If anyone has a better idea let me know.

PDF it's 21BM and JPG it's just huge.


----------



## are (Feb 5, 2005)

Doesn't seem to be working. Can't wait to see - thanks for posting.


----------



## g8keyper (Jun 30, 2008)

It's working for me, hmmm maybe because it's my pc. 

Is it asking for use / password?

ugh there must be an easier way to show this to everyone. I am willing to email it to someone if they can share it.


----------



## jtferraro (Jun 28, 2002)

*Cool...*

thanks for posting this!! any chance you can also include the 2009 cyclocross bikes?

thanks!


----------



## g8keyper (Jun 30, 2008)

I am going to try scanning the rest of the manual tomorrow if he will allow me. He allowed me to makes copies of this part because these are the bikes I was considering for myself. I am already thinking about moving my deposit to a SuperSix High Mod 3 ... that bike just looks awesome to me.


----------



## teffisk (Mar 24, 2006)

sop there is no regular supersix?


----------



## MarvinK (Feb 12, 2002)

Works w/IE7... but not Firefox 3... at least on my computers.


----------



## g8keyper (Jun 30, 2008)

The Six Carbon is replacing the System Six and the lower end SuperSix from what I understand. (I don't know the 2008 models well enough) There will be 3 SuperSix models offered 2009 and all are "Hi Mod" 1, 3, and Red" 

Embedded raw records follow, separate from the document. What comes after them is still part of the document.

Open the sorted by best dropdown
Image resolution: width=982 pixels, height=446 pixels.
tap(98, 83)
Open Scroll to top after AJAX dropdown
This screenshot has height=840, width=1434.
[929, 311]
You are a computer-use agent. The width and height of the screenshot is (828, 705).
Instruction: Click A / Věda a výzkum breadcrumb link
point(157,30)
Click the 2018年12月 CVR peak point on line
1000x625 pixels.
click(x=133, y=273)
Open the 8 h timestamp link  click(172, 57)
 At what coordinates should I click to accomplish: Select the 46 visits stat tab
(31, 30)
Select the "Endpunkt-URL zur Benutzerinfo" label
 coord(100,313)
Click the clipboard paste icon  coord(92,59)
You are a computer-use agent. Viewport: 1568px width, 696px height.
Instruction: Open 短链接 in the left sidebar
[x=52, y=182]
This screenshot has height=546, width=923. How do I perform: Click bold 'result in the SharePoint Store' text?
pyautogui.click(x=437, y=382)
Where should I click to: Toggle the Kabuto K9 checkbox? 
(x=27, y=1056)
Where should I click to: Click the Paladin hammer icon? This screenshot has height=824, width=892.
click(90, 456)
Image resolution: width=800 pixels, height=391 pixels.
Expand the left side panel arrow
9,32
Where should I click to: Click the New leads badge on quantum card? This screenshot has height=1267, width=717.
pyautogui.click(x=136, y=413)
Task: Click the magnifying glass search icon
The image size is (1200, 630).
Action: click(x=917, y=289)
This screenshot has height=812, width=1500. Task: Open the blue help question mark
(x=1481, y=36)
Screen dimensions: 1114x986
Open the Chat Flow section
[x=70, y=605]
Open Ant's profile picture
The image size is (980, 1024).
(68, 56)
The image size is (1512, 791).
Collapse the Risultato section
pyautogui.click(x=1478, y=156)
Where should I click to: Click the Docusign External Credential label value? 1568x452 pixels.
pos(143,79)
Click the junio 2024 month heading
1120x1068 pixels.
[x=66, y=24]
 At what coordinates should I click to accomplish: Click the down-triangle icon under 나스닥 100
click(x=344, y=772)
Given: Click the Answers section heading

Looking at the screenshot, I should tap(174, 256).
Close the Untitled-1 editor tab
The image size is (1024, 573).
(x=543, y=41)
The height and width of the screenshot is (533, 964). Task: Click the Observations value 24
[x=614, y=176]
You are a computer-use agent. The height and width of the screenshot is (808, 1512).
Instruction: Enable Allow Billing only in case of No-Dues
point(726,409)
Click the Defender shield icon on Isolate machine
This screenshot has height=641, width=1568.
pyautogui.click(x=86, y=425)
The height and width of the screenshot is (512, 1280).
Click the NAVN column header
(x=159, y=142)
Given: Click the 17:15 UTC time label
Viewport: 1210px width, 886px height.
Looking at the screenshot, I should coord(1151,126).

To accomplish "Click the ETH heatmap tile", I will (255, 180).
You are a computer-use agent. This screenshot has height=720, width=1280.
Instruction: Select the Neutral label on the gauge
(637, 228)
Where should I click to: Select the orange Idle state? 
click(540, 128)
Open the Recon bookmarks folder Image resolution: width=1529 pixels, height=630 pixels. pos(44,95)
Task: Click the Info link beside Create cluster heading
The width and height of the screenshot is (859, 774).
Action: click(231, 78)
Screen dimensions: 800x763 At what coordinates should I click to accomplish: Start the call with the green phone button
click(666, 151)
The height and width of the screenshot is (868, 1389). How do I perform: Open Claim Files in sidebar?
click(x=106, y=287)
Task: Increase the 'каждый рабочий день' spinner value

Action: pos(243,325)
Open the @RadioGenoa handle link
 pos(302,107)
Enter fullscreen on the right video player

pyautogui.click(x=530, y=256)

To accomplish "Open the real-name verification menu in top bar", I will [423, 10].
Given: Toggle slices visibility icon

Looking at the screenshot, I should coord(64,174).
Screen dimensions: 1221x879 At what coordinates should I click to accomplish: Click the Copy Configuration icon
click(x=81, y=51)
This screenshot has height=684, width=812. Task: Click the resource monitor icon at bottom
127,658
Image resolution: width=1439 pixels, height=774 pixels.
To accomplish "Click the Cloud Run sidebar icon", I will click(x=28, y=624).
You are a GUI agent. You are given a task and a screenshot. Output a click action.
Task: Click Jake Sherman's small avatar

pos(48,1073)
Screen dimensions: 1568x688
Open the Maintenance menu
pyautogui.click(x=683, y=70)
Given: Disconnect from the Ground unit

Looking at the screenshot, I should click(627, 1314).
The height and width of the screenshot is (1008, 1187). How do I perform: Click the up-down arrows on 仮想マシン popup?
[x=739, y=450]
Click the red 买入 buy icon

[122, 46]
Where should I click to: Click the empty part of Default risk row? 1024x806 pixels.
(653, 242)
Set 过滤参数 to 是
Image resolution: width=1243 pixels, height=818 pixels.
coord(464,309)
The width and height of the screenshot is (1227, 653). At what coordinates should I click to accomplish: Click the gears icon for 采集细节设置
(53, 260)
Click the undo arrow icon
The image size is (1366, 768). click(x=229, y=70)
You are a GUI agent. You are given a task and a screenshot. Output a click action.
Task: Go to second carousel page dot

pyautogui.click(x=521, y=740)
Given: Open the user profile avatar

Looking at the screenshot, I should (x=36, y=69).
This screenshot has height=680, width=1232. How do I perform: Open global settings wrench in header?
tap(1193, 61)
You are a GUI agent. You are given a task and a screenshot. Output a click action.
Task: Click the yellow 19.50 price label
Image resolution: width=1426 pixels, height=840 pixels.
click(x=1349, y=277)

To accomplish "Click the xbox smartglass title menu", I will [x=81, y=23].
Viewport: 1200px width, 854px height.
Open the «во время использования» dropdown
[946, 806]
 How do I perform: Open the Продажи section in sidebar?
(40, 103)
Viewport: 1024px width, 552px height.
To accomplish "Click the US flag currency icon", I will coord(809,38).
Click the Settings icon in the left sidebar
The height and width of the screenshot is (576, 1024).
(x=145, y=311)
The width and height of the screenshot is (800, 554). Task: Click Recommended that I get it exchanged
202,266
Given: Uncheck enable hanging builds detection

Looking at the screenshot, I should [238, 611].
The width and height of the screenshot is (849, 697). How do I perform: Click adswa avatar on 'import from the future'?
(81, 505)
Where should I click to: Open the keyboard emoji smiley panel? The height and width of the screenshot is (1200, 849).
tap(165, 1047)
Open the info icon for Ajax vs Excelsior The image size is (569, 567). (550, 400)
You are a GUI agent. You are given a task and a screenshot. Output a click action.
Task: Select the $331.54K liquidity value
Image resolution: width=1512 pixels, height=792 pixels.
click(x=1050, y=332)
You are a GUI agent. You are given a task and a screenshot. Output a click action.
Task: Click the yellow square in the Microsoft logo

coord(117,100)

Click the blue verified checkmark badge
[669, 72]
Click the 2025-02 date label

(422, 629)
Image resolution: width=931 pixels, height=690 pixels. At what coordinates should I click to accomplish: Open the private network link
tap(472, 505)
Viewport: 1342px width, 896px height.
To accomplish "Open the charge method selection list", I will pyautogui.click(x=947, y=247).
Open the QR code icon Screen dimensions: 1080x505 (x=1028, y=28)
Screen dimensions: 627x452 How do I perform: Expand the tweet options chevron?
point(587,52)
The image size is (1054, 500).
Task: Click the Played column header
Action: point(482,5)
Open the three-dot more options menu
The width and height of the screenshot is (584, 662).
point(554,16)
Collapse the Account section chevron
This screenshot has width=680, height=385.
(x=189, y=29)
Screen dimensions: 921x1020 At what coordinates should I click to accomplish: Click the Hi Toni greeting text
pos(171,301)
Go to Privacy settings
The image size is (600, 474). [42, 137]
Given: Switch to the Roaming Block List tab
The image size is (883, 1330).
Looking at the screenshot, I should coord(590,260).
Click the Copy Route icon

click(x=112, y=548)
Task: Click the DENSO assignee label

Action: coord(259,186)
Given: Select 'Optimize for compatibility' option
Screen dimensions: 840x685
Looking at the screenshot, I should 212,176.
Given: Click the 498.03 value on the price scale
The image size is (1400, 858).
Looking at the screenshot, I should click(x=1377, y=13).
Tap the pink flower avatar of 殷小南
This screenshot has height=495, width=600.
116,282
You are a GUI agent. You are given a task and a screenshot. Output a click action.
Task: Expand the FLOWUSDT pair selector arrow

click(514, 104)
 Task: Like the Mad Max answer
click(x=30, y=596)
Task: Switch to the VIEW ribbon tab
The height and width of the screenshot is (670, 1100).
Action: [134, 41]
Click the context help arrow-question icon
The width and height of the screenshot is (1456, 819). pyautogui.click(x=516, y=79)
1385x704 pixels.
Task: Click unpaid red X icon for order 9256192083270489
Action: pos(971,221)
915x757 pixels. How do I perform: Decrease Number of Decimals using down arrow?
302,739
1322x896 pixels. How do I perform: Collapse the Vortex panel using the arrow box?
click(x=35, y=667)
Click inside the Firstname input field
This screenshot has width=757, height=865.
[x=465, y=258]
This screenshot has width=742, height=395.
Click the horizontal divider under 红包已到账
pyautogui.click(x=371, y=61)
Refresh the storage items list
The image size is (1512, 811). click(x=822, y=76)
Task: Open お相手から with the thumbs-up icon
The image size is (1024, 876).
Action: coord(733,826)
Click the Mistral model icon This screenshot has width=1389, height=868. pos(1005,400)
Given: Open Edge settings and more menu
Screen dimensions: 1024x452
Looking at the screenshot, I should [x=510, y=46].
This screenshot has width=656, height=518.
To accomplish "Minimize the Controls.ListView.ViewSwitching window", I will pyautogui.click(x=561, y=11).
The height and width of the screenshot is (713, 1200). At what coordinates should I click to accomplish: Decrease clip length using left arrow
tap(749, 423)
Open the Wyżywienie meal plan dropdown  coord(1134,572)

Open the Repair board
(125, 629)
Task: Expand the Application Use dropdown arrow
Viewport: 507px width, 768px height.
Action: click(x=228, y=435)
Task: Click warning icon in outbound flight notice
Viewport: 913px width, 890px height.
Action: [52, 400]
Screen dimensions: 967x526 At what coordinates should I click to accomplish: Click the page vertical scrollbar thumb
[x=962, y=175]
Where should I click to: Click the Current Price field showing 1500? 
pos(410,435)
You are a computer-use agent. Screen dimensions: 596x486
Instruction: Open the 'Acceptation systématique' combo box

The Six Carbon is made of "Six Carbon BB30" with Carbon Forks and I was told the frame from 2008 Ultimate was moved down to this New Model Six Carbon model. Six Carbon can be bought from 105/Ultegra mix to Ace and prices from about 1300 to 4000+ with options.

The Super Six is available with Ultegra/ Ace mix, Ace /SRAM mix, SRAM or Record and ranges from 4000 to 9000+ with options. Models are called Super Six "High Mod" 3, 1, Red, and Team.

I am reading this from the manual since I know you all probably can't read that damn upload online. I did try to go larger, but there must be a limit during upload to the .mac server; apologies. 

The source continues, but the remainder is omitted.